_Action item_.
In the excerpt on racial distance below, why does the speaker say the awareness of the distance is the listener's responsibility, even though it is not the listener's fault?

_Document excerpt_.
+-------+

My mother and I were going into the city. We got on the Greyhound bus. I was behind my mother. She wasn’t holding my hand at the time and I plopped down in the first seat I found. A few minutes later my mother was looking for me and she took me to the back of the bus and explained why I couldn’t sit there. We were very poor, and most of the black people around us, who I knew were poor also, and the images I had of white America were from going into the city and seeing who was behind the counter in the stores and seeing who my mother worked for. It became clear that there was a distance.
“This chasm makes itself known to us in all kinds of ways. A little girl wanders home, at age seven, after being teased in school and asks her parents, 'Are we niggers and what does this mean?' Sometimes it is subtle—the simple observation of who lives where and works what jobs and who does not. Sometimes it is all at once. I have never asked you how you became personally aware of the distance. Was it Michael Brown? I don’t think I want to know. But I know that it has happened to you already, that you have deduced that you are privileged and yet still different from other privileged children, because you are the bearer of a body more fragile than any other in this country. What I want you to know is that it is not your fault, even if it is ultimately your responsibility. It is your responsibility because you are surrounded by the Dreamers. It has nothing to do with how you wear your pants or how you style your hair. The breach is as intentional as policy, as intentional as the forgetting that follows. The breach allows for the efficient sorting of the plundered from the plunderers, the enslaved from the enslavers, sharecroppers from landholders, cannibals from food.

+-------+

_The data_.

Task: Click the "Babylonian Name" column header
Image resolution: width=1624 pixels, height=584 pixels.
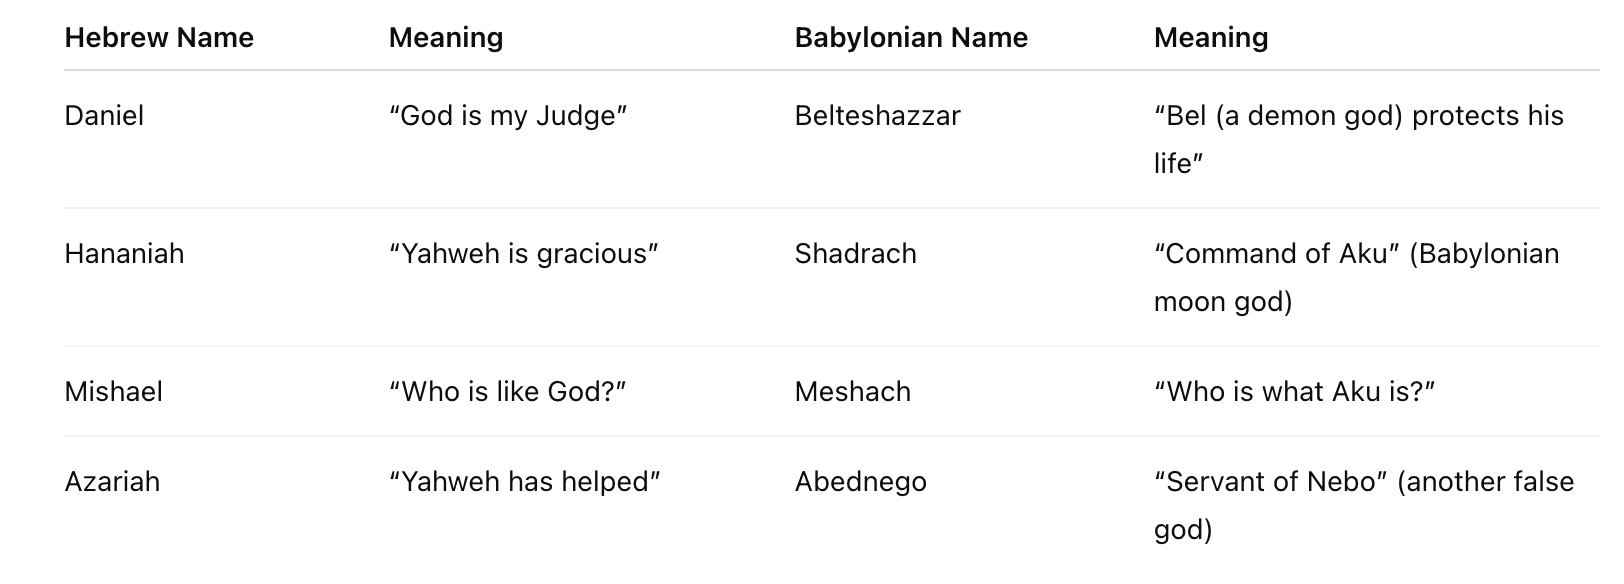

+-------+

_Response area_.
The speaker says it is the listener's responsibility because the listener is surrounded by the Dreamers.